Deu o "cheguei" no app mesmo sem ver o restaurante ainda; não queria se arriscar a perder a entrega para outro motoca. Guardou a caixa quentinha na bag e ajustou a rota no GPS do celular.

O bom é que essa corja deve tá morta agora, refletia sem esconder um sorriso debaixo da máscara. Se por um lado O Vírus dificultara muito a vida de todos, por outro exercia uma limpeza bem-vinda. Não se via mais vivalma na rua, nem cracudo, nem "di menor". Uma verdadeira intervenção biológica a favor das pessoas de bem.

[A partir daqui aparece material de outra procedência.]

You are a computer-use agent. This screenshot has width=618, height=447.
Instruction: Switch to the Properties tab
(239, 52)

Parou no sinal. Porra, sinal vermelho pra bicicleta? Coçou a máscara apertada. Mal conseguia respirar, mas se era o preço para ficar tudo bem, até que não saía caro. Ele era um trabalhador essencial, a serviço da sociedade.

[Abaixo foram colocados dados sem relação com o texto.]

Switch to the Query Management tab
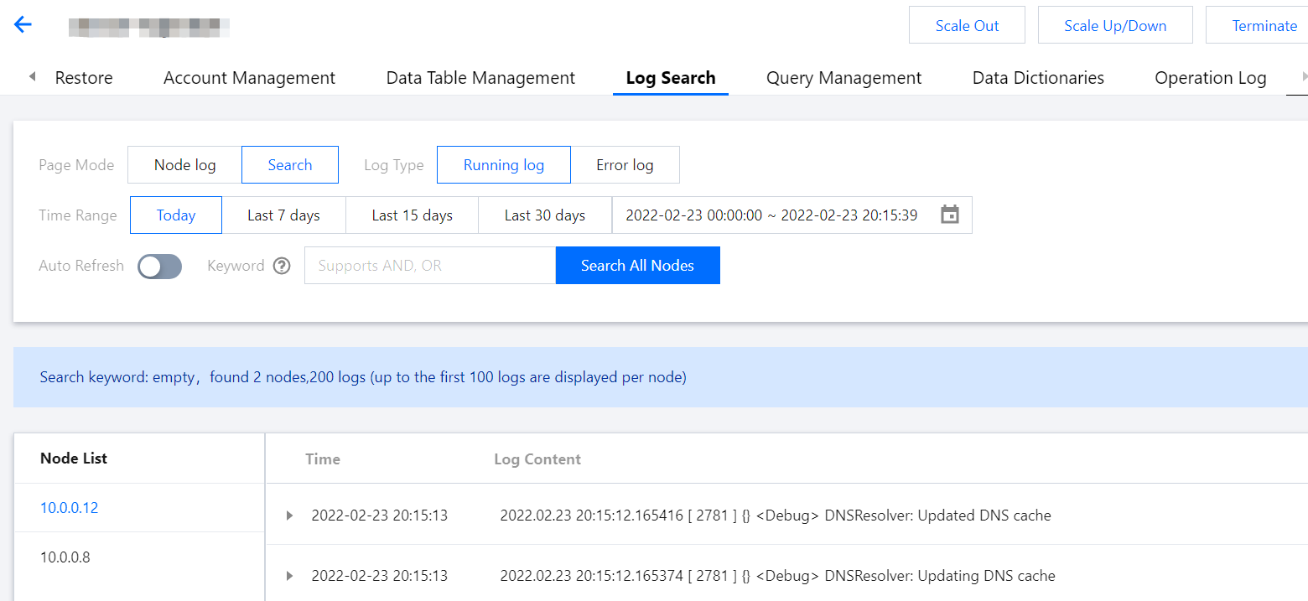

Além dele, poucos carros; só caminhões e colegas motoboys, os únicos agora que ousavam partilhar as vias públicas às onze da manhã. Mas sua velocidade não melhorava nem um pouco, ainda mais de bicicleta.

Mano, e o calor! O chão fritava e os postes ondulavam. Desviou a vista dos reflexos à frente até um beco mais distante. O aroma do pedido atrás de si despertava seu apetite; era o que mesmo, uma pizza? Já tinha entregue esfihas, bolinhos de bacalhau e até mesmo uma parmegiana. Seu café da manhã já havia se desgastado em meio àqueles corres todos, mas não podia parar para almoçar.

Sem preguiça, man, repetia para si mesmo até ver, ali, entre duas latas de lixo: era um morador de rua. Nada estranho nisso; estranho era o homem, mordendo a canela dele.

Apertou o guidom, sua respiração se prolongando. Apesar de não ter parado desde o alerta, nunca tinha visto um contaminado tão de perto. De longe, parecia ser só outro vagabundo num moletom. A diferença era a carne dependurada em sua boca e mãos. O doente a devorava como se fosse um cheeseburguer.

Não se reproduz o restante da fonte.